After a visit to Poland, best-selling author and Notre Dame professor Patrick J. Deneen took to Twitter to point out the stunning differences between Warsaw and Portland, Oregon, using two photos to emphasize how the once safe U.S. city has transformed into a place increasingly known for murder, drugs and homeless camps.

Deneen was a guest in Poland last weekend, where he was invited to speak at the conference “Poland: A Great Project.” Apparently, his time in the European country made an impression on him.

“A beautiful Saturday morning in Warsaw. Many young families walking with their children down the street. No stench of weed. Clean. Orderly. Cities don’t have to be wretched cesspools of human filth. (Warsaw/Portland, a month apart,)” he wrote.
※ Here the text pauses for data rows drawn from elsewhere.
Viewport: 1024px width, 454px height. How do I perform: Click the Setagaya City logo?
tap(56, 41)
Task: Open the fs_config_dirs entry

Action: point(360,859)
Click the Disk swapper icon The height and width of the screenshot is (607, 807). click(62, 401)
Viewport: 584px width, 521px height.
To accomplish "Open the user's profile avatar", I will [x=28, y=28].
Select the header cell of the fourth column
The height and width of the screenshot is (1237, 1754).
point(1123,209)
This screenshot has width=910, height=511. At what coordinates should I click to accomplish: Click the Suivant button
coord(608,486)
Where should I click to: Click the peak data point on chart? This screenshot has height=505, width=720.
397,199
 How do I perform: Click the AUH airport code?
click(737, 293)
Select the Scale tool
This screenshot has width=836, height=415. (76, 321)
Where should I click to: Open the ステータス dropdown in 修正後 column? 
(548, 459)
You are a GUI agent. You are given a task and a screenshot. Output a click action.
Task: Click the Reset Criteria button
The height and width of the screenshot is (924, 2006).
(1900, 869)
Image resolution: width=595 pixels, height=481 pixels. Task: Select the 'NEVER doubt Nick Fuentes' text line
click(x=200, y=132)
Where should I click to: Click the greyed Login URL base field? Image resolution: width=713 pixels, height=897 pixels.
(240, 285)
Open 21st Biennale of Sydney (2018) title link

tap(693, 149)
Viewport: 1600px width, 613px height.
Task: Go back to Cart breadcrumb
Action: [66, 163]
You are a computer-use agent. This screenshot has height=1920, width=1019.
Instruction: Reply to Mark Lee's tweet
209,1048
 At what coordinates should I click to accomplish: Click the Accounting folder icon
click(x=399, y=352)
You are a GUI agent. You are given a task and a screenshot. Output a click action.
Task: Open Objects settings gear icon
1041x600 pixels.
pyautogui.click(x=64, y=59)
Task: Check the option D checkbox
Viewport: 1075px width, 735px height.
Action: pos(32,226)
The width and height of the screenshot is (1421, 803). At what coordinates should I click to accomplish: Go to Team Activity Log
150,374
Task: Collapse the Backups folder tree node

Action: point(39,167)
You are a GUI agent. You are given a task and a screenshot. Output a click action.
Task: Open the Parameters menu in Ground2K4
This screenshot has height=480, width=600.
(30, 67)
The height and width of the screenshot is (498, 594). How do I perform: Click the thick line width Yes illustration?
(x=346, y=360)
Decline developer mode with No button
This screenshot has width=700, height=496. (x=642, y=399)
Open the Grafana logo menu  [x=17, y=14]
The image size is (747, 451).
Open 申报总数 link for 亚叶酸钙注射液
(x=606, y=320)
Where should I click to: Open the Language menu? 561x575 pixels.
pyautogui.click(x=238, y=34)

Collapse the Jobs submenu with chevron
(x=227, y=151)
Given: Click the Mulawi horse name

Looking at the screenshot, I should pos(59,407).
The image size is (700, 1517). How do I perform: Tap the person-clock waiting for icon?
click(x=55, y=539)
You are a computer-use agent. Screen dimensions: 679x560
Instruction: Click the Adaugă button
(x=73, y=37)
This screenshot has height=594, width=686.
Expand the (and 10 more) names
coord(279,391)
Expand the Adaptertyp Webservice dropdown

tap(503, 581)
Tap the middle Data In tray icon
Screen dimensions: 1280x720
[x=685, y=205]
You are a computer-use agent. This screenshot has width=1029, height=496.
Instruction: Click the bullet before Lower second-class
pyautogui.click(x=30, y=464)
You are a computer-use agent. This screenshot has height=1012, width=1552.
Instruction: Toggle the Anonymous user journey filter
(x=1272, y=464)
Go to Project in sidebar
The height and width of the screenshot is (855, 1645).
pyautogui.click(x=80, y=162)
Deneen, a professor of political philosophy who has lectured at Princeton and Georgetown universities in the past, is known for his book “Why Liberalism Failed,” which became a bestseller across the world in 2018 and was recommended by former U.S. President Barack Obama, among others, for its incisive study on the crisis facing modern liberalism.

Although the professor could be accused of cherry-picking with the two photos, relevant data illustrates stark differences between Poland and other Western countries. Poland, in contrast to the United States and Western Europe, features one of the lowest robbery and murder rates in the Western world. In most Polish cities, citizens can walk freely at night, and there are no multicultural “no-go zones” prevalent across Western Europe. In such areas, sexual assault, murder, and even attacks against women for simply wearing the wrong type of clothing are remarkably common.

Violent crime is even more pervasive in the U.S., which means that safe countries like Hungary and Poland can often serve as a culture shock for American visitors. Polish citizens in major cities have little to fear from car jackings, interethnic gang warfare, or drug-infested homeless camps, such as the ones routinely featured in news segments such as this one:

Although Portland is safer than other U.S. cities like Chicago or Newark, crime has skyrocketed in recent years. In 2021, Portland broke its previous record for murders, although Portland was not the only one, with murders rising across U.S. last year, resulting in records being broken in other cities including Albuquerque, Philadelphia, and Lexington, Kentucky.

So far in 2022, Portland is already on track to surpass last year’s murder record.

The growing homelessness crisis in Portland is greatly tied to the city’s drug crisis, which has been encouraged by its political class. Portland is now described as an “open-air drug market” ever since it became the first city in the nation to decriminalize hard drugs. The move has been credited with pushing drug overdoses an incredible 41 percent higher in 2021.

The stark difference between major Polish cities like Warsaw and American cities prompted some American Twitter users to respond to the professor’s post, discussing their own desire to leave the U.S.

Although a refugee exodus from liberal Western countries into nations like Hungary or Poland is unlikely anytime in the near future, the Hungarian government has expressed openness to the idea of persecuted Christians and conservatives one day settling in Central and Eastern Europe.

“Naturally, we will take in the real refugees,” Orbán said at his annual state of the union address in 2017. “The panicked German, Dutch, French, and Italian politicians and journalists, Christians forced to leave their countries will find here the Europe they lost at home.”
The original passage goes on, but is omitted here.